Broker-dealers are financial firms in the business of performing securities transactions on behalf of others (broker/agency) or for their own account (dealer/principal). In plain English, broker-dealers help their customers trade securities and make a profit doing so. They can operate in one of two capacities: agency or principal (discussed in the previous chapter).
Here’s a list of the 5 largest broker-dealers in 2020:
While traders and broker-dealers sound similar, broker-dealers tend to maintain relationships with their clients, while traders do not. If you currently have an account at a broker-dealer, you’re probably offered various services like retirement planning, portfolio analysis, and cash management. Relationship management is an important part of a broker-dealer’s business model due to competition and ease of moving assets (it’s very quick and easy to move assets from broker-dealer to broker-dealer). On the other hand, traders simply trade for their clients usually because it’s their sole job as a part of a large portfolio.
Market makers are financial organizations that buy from and sell securities solely on a principal basis (with inventory) to traders, broker-dealers, and other public customers. These organizations maintain ongoing bid & ask spreads (see below), which are prices they’re willing to trade securities at. Market makers serve a very important function in the financial markets as they provide much-needed liquidity for the securities they trade.
The last paragraph is full of financial lingo, so let’s discuss the topic in plain terms. Assume you have a large inventory of apples (for whatever reason). If you put an apple stand in front of your house with a sign that said:
I will buy or sell apples with anyone who is willing to do so. You can sell an apple to me for $1, or you can buy an apple from me for $2.
You’re willing to trade apples with anyone who wants to buy or sell apples, which makes you an apple market maker. The $1 apple quote is your bid (the price you’re willing to buy apples at) and the $2 apple quote is your ask (the price you’re willing to sell apples at). Your presence in the neighborhood makes it very easy to buy and sell apples, which is another way of saying apple liquidity is high. If there are multiple apple market makers in your city, liquidity would be even higher.

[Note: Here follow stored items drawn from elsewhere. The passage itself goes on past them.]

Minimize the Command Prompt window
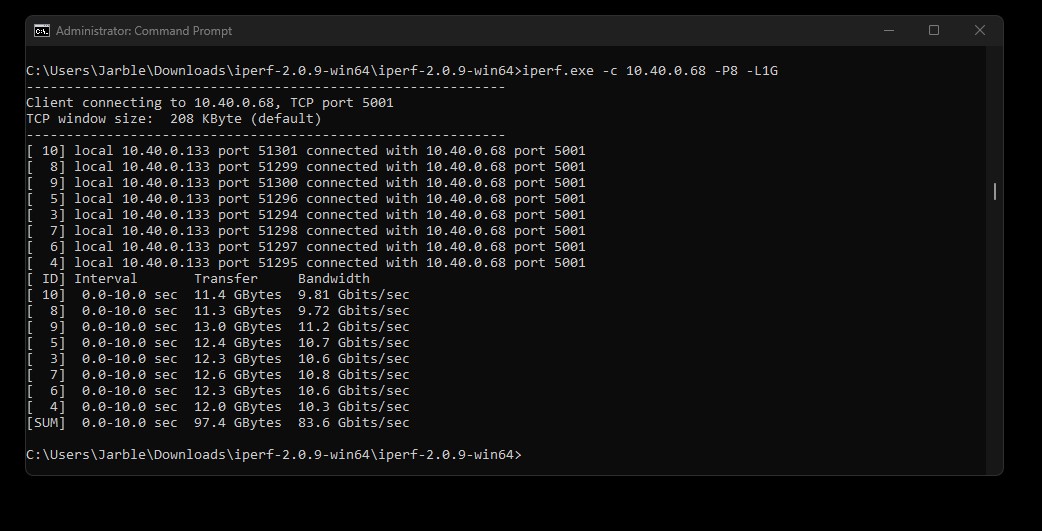 click(x=888, y=31)
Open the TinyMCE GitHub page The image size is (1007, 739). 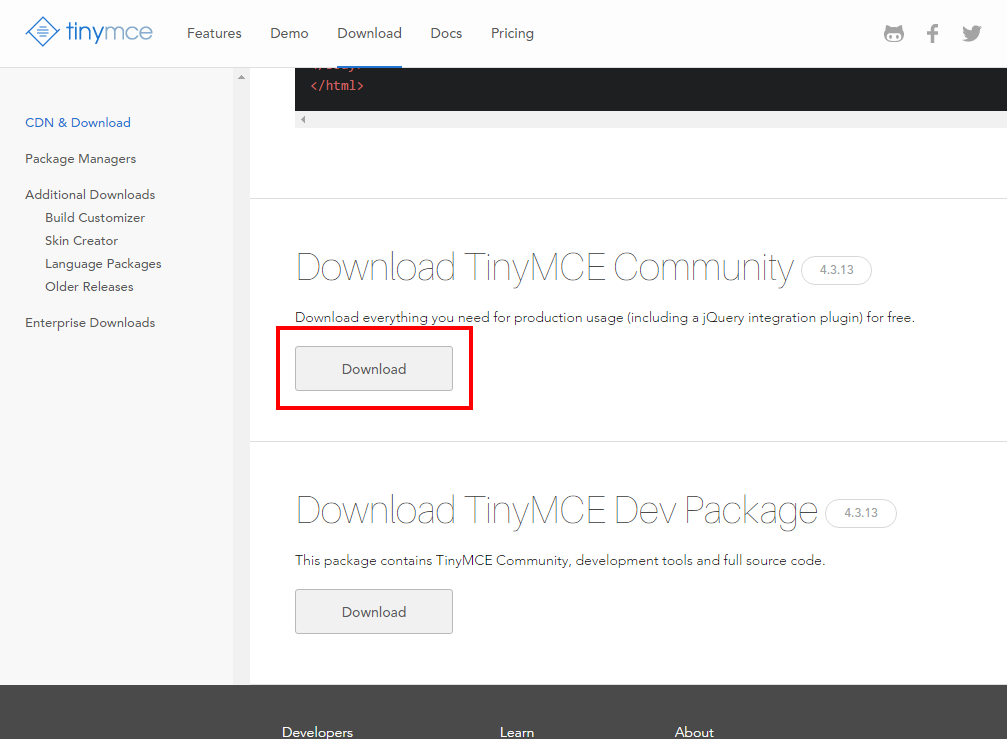tap(893, 33)
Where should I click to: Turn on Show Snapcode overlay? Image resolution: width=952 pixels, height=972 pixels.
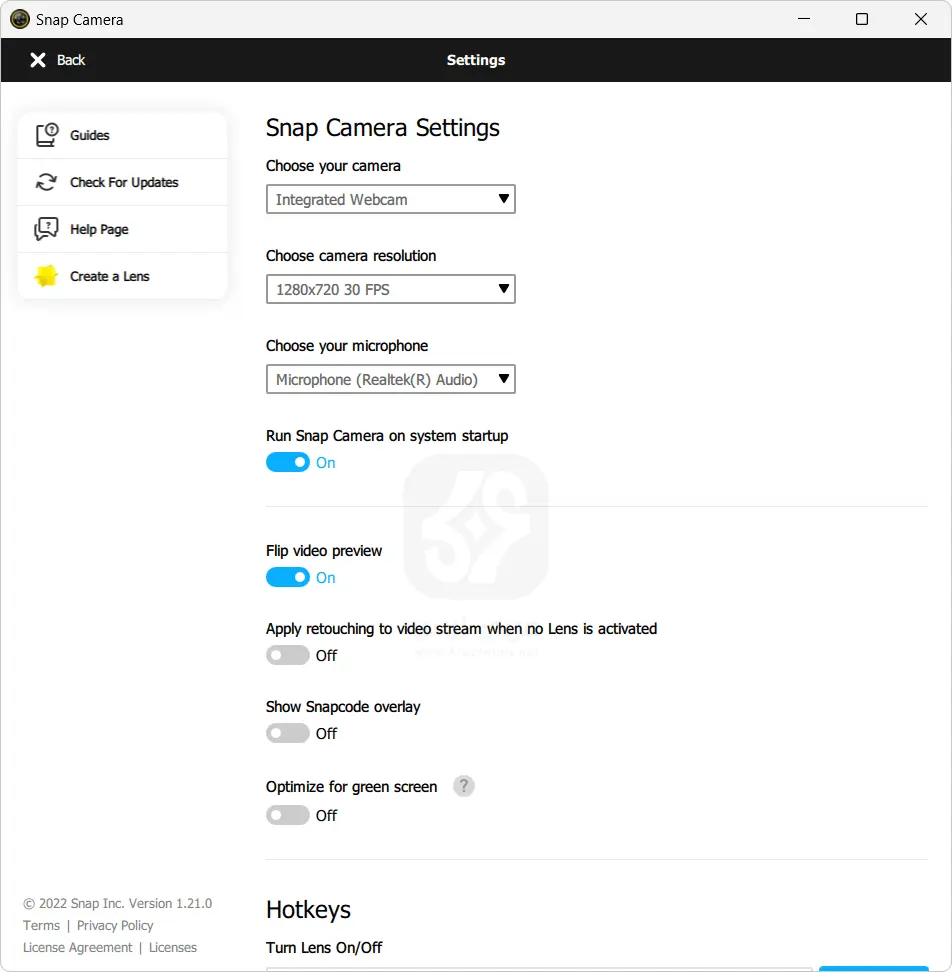[288, 733]
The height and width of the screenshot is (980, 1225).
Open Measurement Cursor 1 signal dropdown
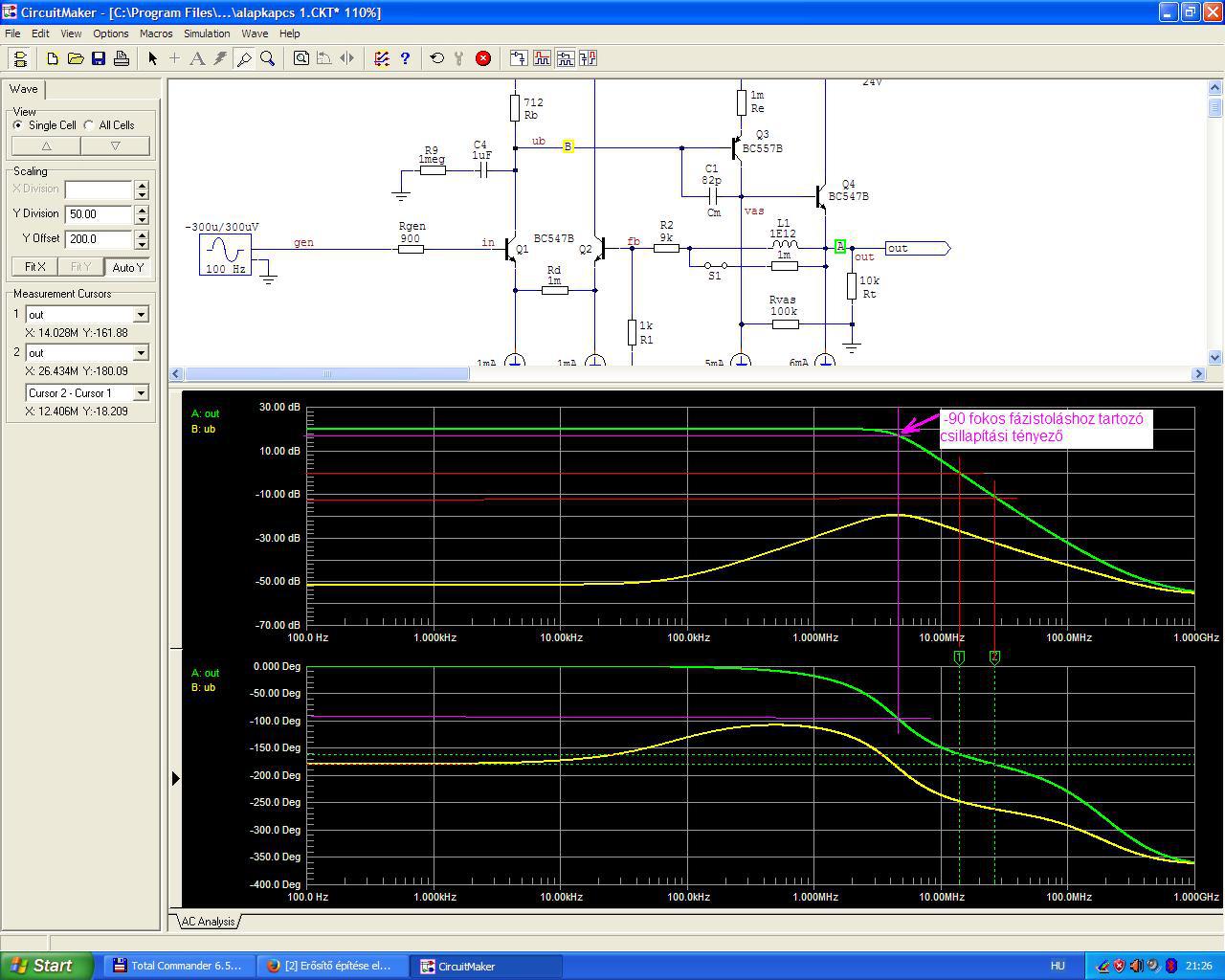tap(141, 315)
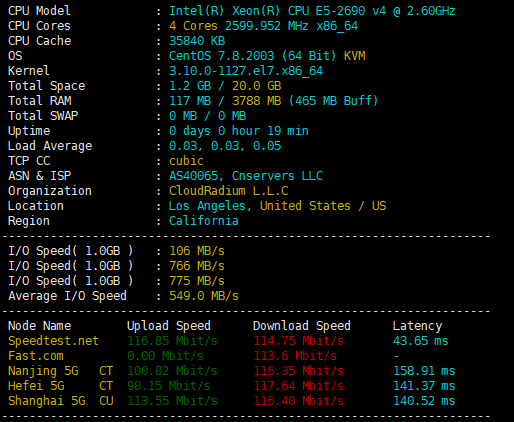Click the California region value
The height and width of the screenshot is (422, 514).
204,221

Now, replace apples with securities. Market makers buy and sell securities with the public and make a profit doing so. They maintain bid and ask prices (discussed in more detail below) which enable profits while adding liquidity to the market. If you place a trade with a broker-dealer*, the firm is most likely to send your trade to a market maker, who then fulfills the trade request. With most publicly traded stocks (especially those that are listed on exchanges), there are dozens of market makers trading the security. Traders and broker-dealers seek out market makers with the best possible price to maximize returns for their clients.

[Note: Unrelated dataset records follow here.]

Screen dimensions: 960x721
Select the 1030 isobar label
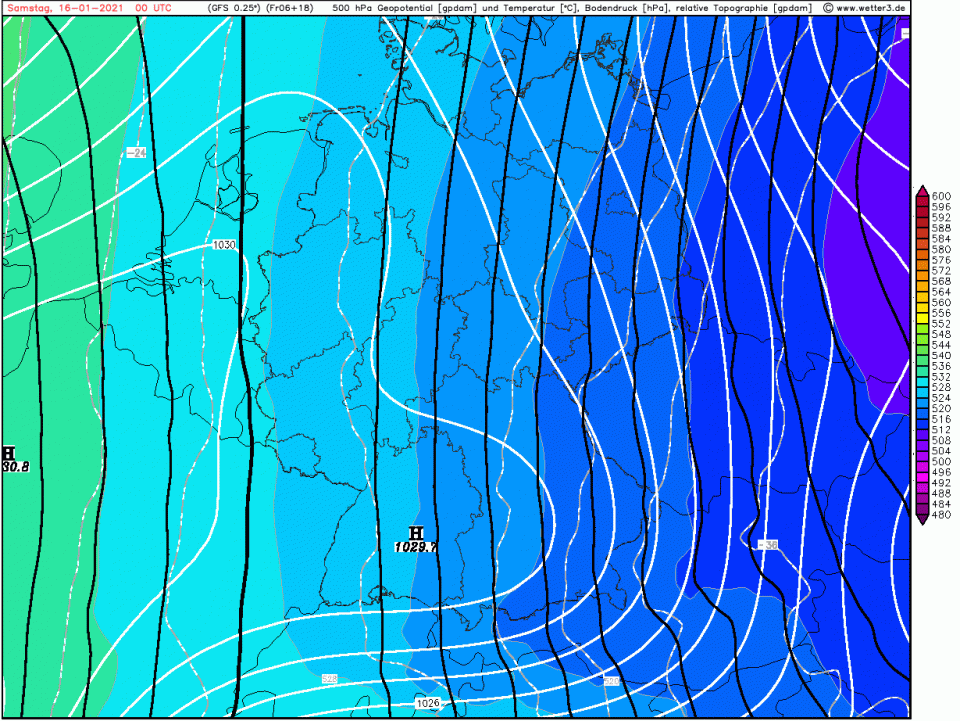[224, 245]
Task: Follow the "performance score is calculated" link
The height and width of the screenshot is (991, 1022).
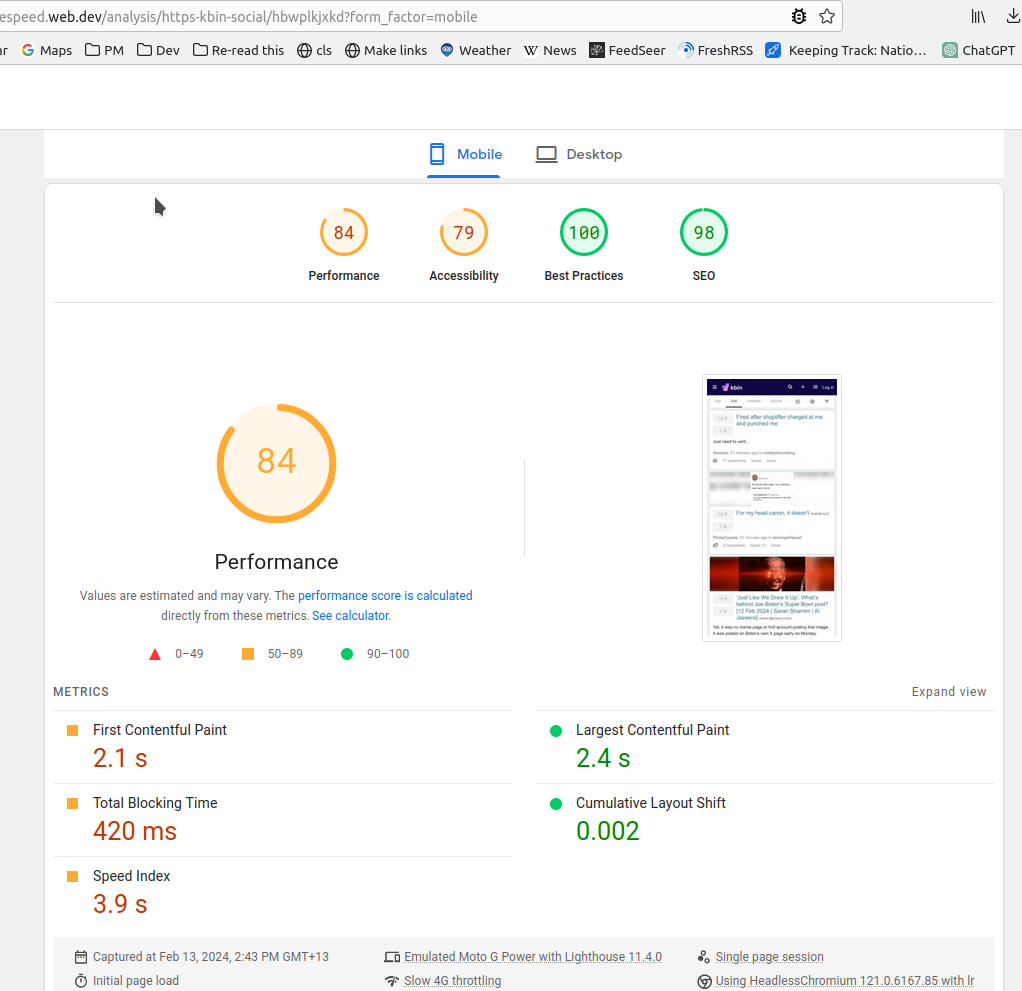Action: click(x=385, y=595)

*When investors place trades with broker-dealers, most trades are fulfilled on an agency basis. In this scenario, the broker-dealer connects the investor with a market maker and charges a commission. Broker-dealers have the structure and capacity to act as principals, usually in one of two ways. First, they can act as market makers and trade with the public on a principal basis. Second, they act as dealers while taking part in underwriting syndicates.